Last month, Facebook changed the design of the Messenger logo, in tandem with new changes it’s bringing to the app. Just like its new blue-pink logo implies, Facebook is slowly merging FB Messenger chats with those on Instagram direct messaging, in an attempt to unify its chat two ecosystems.
3. WeChat – 1.2 billion
As China’s instant messaging app of choice, WeChat has over 1.2 billion users. Owned by Tencent, one of Asia’s largest companies by market capitalization, the app is unlike most other messaging platforms in the world. Unlike WhatsApp and Facebook Messenger, for example, WeChat is more of a jack-of-all-trades utility app instead of just a social one. WeChat is used for mobile banking, bookings, shopping, ride-hailing, mobile payments, and more. It is central to life in China, and its ubiquity and ease-of-use is likely one of the reasons behind its popularity. Consider the fact that Western platforms like Facebook Messenger are blocked in China, and you’ve got a recipe for success.
4. QQ – 648 million
If WeChat is the go-to-app for everyday life and responsibilities, QQ is its older, though deceptively more playful sibling. Despite being created in 1999, QQ never grew up. In fact, the app now has a majority younger audience, and the app is used for instant messaging, microblogging, games and file sharing. While WeChat requires a phone number to to register on the app, QQ doesn’t, which naturally makes it more appealing for younger users who don’t own a phone and SIM.
Unlike WeChat, which despite its Chinese popularity is still quite the international app, QQ is much more focused on its local userbase in China, netting it 648 million monthly active users.
5. Snapchat – 433 million
It’s interesting how every entrant into this top performer list specializes in different areas.
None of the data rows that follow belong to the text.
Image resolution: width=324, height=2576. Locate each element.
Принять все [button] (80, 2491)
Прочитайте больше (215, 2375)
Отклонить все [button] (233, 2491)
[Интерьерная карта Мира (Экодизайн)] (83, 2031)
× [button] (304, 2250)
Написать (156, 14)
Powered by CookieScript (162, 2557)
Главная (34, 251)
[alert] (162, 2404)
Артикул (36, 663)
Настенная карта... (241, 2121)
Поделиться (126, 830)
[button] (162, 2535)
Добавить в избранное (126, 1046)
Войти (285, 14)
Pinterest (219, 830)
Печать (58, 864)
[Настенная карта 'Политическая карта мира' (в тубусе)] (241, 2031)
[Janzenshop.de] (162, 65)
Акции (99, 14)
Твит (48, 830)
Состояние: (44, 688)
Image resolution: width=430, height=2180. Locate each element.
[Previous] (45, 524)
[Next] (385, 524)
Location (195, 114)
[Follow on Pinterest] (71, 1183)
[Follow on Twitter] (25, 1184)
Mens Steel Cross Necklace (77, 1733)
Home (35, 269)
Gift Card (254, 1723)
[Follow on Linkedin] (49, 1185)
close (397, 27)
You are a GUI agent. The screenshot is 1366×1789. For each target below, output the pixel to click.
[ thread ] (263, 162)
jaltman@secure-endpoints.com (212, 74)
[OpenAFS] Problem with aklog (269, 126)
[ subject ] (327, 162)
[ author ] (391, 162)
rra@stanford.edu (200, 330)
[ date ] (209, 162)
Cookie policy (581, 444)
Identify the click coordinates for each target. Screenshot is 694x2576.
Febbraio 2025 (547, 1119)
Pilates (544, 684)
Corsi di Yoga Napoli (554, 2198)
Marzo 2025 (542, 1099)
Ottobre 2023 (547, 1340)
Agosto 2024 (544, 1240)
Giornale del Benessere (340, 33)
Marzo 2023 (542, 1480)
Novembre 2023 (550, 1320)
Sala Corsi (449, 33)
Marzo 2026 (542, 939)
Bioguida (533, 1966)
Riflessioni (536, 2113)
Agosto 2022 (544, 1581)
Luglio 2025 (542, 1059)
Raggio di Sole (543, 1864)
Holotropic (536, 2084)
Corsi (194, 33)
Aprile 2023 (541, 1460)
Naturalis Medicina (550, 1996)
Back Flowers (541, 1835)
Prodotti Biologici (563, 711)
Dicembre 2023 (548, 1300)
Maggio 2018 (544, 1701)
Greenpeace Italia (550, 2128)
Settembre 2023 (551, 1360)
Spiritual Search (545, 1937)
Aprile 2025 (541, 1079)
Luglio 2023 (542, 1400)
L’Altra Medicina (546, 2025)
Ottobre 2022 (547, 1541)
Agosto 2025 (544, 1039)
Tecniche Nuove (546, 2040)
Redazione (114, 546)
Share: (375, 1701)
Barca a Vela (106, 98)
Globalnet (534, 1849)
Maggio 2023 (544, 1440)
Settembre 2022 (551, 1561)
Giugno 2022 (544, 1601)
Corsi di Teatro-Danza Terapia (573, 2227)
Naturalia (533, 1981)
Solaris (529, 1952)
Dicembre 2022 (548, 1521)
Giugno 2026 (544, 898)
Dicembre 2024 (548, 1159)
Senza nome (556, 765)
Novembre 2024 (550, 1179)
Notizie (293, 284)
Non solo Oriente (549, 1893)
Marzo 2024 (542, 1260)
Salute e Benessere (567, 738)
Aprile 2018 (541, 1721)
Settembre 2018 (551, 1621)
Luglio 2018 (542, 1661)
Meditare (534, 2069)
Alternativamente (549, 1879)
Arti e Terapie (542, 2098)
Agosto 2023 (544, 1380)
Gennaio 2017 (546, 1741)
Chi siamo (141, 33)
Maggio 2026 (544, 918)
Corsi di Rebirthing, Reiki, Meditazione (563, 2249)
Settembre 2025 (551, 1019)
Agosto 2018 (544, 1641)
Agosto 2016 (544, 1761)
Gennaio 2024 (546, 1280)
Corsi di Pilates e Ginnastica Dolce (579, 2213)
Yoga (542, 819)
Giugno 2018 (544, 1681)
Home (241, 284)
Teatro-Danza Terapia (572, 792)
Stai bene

With WhatsApp and Facebook offering a more generic, bread and butter mobile messaging experience, WeChat offering a utility-like platform, and QQ turning to lighter, more entertainment-based use, Snapchat fills in another niche. Snapchat has long catered to youth put off by Facebook, mostly Gen Z-ers. From its ephemerality with expiring private and public messages, to playful AR filters and other fun features, Snapchat has always been social media ‘lite,’ offering a more upbeat and playful messaging experience to its users. As of October 2020, it has 433 million monthly active users.
6. Telegram – 400 million
In many ways, Telegram is like WhatsApp’s distant cousin, offering similar albeit more flexible services. Founded by Russian entrepreneur Pavel Durov in 2013, Telegram offered a more secure cloud instant messaging app with end-to-end encryption and other features that promoted privacy and security above all.
Additionally, Telegram has a feature called ‘secret chats,’ which leave no trace on the company’s servers, support self-destructing messages (a feature WhatsApp revealed it would be copying this week) and don’t allow forwarding. On top of this, secret chats are not part of the Telegram cloud and can only be accessed on their devices of origin.